§ Extracted information
/---

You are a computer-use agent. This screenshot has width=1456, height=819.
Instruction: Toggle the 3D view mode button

\---
/---

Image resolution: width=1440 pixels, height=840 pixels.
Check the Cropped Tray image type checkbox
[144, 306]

\---
/---

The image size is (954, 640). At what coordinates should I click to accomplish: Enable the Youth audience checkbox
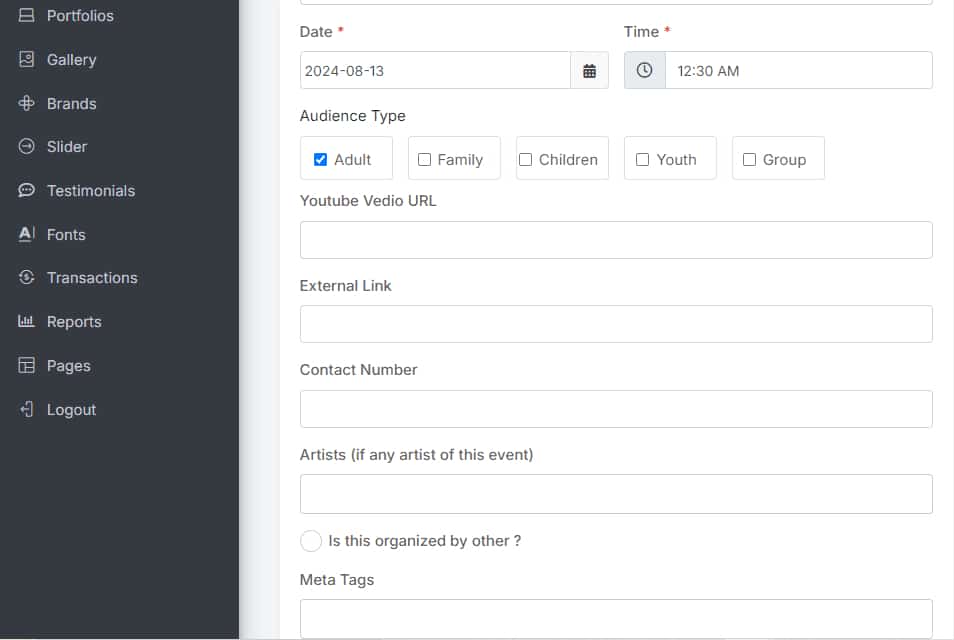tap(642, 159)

\---

§ Exercise description
Return every line above in which the string "height" occurs.

§ Written response
You are a computer-use agent. This screenshot has width=1456, height=819.
Image resolution: width=1440 pixels, height=840 pixels.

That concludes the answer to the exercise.